• [Exercise]: Reprint the entire listing exactly.

• [Data section]:
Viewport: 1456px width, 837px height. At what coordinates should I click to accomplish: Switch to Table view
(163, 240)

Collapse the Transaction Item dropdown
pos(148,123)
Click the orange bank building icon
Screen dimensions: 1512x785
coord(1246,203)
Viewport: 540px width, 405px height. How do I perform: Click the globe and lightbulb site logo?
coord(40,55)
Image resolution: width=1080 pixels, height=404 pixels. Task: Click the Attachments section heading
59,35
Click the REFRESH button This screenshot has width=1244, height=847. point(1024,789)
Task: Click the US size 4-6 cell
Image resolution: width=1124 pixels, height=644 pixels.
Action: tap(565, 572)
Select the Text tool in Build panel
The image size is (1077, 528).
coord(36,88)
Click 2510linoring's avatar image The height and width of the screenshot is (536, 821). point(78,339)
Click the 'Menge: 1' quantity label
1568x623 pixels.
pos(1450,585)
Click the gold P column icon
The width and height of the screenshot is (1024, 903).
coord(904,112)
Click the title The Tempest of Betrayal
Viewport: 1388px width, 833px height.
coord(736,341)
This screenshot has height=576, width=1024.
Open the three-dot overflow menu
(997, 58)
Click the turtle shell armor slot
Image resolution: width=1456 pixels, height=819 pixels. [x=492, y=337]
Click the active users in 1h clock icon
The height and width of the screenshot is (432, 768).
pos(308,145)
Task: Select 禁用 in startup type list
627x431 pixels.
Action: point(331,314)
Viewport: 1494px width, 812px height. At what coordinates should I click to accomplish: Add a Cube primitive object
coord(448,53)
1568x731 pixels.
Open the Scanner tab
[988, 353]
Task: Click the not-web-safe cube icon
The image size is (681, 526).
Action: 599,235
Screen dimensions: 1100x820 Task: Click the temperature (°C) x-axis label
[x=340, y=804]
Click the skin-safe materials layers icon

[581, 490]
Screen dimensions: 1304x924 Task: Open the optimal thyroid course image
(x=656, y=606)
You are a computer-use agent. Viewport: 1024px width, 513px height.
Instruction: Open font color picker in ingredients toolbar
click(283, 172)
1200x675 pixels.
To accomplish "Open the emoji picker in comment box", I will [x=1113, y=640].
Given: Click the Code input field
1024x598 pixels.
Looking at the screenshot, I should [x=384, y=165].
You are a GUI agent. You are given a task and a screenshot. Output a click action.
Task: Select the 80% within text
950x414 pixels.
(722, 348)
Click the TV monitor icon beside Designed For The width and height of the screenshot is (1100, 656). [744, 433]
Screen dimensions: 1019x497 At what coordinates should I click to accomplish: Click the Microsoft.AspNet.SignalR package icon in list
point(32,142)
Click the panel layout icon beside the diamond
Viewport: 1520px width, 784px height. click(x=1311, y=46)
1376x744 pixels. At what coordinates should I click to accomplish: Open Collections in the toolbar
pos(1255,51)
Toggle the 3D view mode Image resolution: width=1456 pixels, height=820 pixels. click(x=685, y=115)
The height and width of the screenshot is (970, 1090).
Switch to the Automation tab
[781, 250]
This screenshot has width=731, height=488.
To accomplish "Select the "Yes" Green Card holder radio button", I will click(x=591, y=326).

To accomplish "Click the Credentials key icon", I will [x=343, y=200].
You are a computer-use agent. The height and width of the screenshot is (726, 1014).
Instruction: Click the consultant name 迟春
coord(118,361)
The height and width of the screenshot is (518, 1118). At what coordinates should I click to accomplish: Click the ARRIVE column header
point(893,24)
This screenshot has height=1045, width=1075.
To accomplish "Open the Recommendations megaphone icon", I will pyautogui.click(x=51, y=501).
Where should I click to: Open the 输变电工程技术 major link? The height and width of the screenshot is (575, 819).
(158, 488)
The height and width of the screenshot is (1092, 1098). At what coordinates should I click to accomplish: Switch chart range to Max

• [Response to the task]:
Viewport: 1456px width, 837px height. At what coordinates should I click to accomplish: Switch to Table view
(163, 240)

Collapse the Transaction Item dropdown
pos(148,123)
Click the orange bank building icon
Screen dimensions: 1512x785
coord(1246,203)
Viewport: 540px width, 405px height. How do I perform: Click the globe and lightbulb site logo?
coord(40,55)
Image resolution: width=1080 pixels, height=404 pixels. Task: Click the Attachments section heading
59,35
Click the REFRESH button This screenshot has width=1244, height=847. point(1024,789)
Task: Click the US size 4-6 cell
Image resolution: width=1124 pixels, height=644 pixels.
Action: tap(565, 572)
Select the Text tool in Build panel
The image size is (1077, 528).
coord(36,88)
Click 2510linoring's avatar image The height and width of the screenshot is (536, 821). point(78,339)
Click the 'Menge: 1' quantity label
1568x623 pixels.
pos(1450,585)
Click the gold P column icon
The width and height of the screenshot is (1024, 903).
coord(904,112)
Click the title The Tempest of Betrayal
Viewport: 1388px width, 833px height.
coord(736,341)
This screenshot has height=576, width=1024.
Open the three-dot overflow menu
(997, 58)
Click the turtle shell armor slot
Image resolution: width=1456 pixels, height=819 pixels. [x=492, y=337]
Click the active users in 1h clock icon
The height and width of the screenshot is (432, 768).
pos(308,145)
Task: Select 禁用 in startup type list
627x431 pixels.
Action: point(331,314)
Viewport: 1494px width, 812px height. At what coordinates should I click to accomplish: Add a Cube primitive object
coord(448,53)
1568x731 pixels.
Open the Scanner tab
[988, 353]
Task: Click the not-web-safe cube icon
The image size is (681, 526).
Action: 599,235
Screen dimensions: 1100x820 Task: Click the temperature (°C) x-axis label
[x=340, y=804]
Click the skin-safe materials layers icon

[581, 490]
Screen dimensions: 1304x924 Task: Open the optimal thyroid course image
(x=656, y=606)
You are a computer-use agent. Viewport: 1024px width, 513px height.
Instruction: Open font color picker in ingredients toolbar
click(283, 172)
1200x675 pixels.
To accomplish "Open the emoji picker in comment box", I will [x=1113, y=640].
Given: Click the Code input field
1024x598 pixels.
Looking at the screenshot, I should [x=384, y=165].
You are a GUI agent. You are given a task and a screenshot. Output a click action.
Task: Select the 80% within text
950x414 pixels.
(722, 348)
Click the TV monitor icon beside Designed For The width and height of the screenshot is (1100, 656). [744, 433]
Screen dimensions: 1019x497 At what coordinates should I click to accomplish: Click the Microsoft.AspNet.SignalR package icon in list
point(32,142)
Click the panel layout icon beside the diamond
Viewport: 1520px width, 784px height. click(x=1311, y=46)
1376x744 pixels. At what coordinates should I click to accomplish: Open Collections in the toolbar
pos(1255,51)
Toggle the 3D view mode Image resolution: width=1456 pixels, height=820 pixels. click(x=685, y=115)
The height and width of the screenshot is (970, 1090).
Switch to the Automation tab
[781, 250]
This screenshot has width=731, height=488.
To accomplish "Select the "Yes" Green Card holder radio button", I will click(x=591, y=326).

To accomplish "Click the Credentials key icon", I will [x=343, y=200].
You are a computer-use agent. The height and width of the screenshot is (726, 1014).
Instruction: Click the consultant name 迟春
coord(118,361)
The height and width of the screenshot is (518, 1118). At what coordinates should I click to accomplish: Click the ARRIVE column header
point(893,24)
This screenshot has height=1045, width=1075.
To accomplish "Open the Recommendations megaphone icon", I will pyautogui.click(x=51, y=501).
Where should I click to: Open the 输变电工程技术 major link? The height and width of the screenshot is (575, 819).
(158, 488)
The height and width of the screenshot is (1092, 1098). At what coordinates should I click to accomplish: Switch chart range to Max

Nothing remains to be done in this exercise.